Samba-soul recobra o requinte

DA REPORTAGEM LOCAL

O tempo começa a ficar quente. O disco "Solo" de Leandro Lehart parece destinado a desnudar várias das questões que dominaram a indústria fonográfica brasileira dos anos 90, já definitivamente enterrados.
É hora de parar para pensar quando o líder/ideólogo de uma banda que co-patrocinou parte forte da música radiofônica indulgente de um país por uma década diz "chega" e exibe, num trabalho "menos comercial", características de sofisticação e elaboração musical antes sempre despistadas.
Que jogo macabro é esse que tem alimentado reciprocamente indigências de artistas e de gravadoras? Leandro tinha esse trunfo na manga ou o foi construindo à revelia das regras?
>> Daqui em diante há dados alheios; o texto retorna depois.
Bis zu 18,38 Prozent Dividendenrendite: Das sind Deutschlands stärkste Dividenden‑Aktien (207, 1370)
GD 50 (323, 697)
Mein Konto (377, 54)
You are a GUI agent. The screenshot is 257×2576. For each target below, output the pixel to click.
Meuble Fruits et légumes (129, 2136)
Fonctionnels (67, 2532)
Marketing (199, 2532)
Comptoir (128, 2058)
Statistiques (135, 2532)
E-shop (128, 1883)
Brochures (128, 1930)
Ou com auxílio delas? Seus colegas são como ele, ou ele é exceção? Para onde vai a coisa agora, se seu pagode de origem é gênero em descendência? O futuro está guardado no soul com quadris a que ele agora se dedica?
São questões complexas demais, e Leandro Lehart é o próprio olho desse furacão. Expressa-se, conflitado, entre dois pólos de pressão, admitindo-se apreensivo em relação ao futuro.
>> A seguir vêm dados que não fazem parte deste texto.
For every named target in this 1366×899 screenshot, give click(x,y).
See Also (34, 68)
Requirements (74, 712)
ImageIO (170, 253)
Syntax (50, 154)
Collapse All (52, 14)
Não tem respostas por enquanto, ou tem. Estão todas, em forma de música -que afinal deveria ser sempre o tema-, em seu surpreendente "Solo".
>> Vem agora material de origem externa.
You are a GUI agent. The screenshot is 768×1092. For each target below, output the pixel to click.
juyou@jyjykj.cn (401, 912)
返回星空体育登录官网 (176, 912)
Inclinado à soul music e ao rhythm'n'blue (mas não daquela variável nojentinha que vigorou nos Estados Unidos nos mesmos anos 90), é outro disco que parece retomar o nexo quebrado do pop negro brasileiro que não fez do samba seu alto-falante.
Não à toa, o co-produtor é Max de Castro, um dos primeiros a tentar refazer o nó rompido desde o final dos 70. Da cooperativa, surge um disco riquíssimo, que esquece os sopros e tecladeiras excessivos de até há pouco por uma emocionante e intenso uso de pianos, violões e cordas à Earth, Wind and Fire ou Barry White, mas também à Jorge Ben em "Negro É Lindo" (71).
Samba e black music, antes quase inimigos mortais, agora se reúnem numa pessoa só, e Leandro vai reinventando um samba-soul quando reinterpreta sambas cantados por Alcione ("Pode Esperar") ou Marquinhos Satã ("A Que Mais Deixa Saudade"). Vai melhor ainda quando rodeia o funk carioca da Banda Black Rio, em "Lero-Lero", "O Beco" ou "Ela Disse Assim" (de Max).
As climáticas "Olhos", "Desarrumou" e "Valsa" fazem-se exemplares da riqueza de um artista que se encontrava até aqui sufocado. São complexas, cheias de camadas, seções e interrupções, brincam de fazer refrão sem qualquer obsessão radiofônica.
Leandro continua desconexo nas letras, ainda o maior desafio não explorado pelas novas gerações musicais. De voz mansa e clara, atrapalha-se entre versos como "revelou a essência beija-flor/ ao declamar a rosa um Vinicius/ pétalas livres soltas a voar/ cactos pacto sobre o vento", na deliciosa (mas não pela letra) "Lero-Lero".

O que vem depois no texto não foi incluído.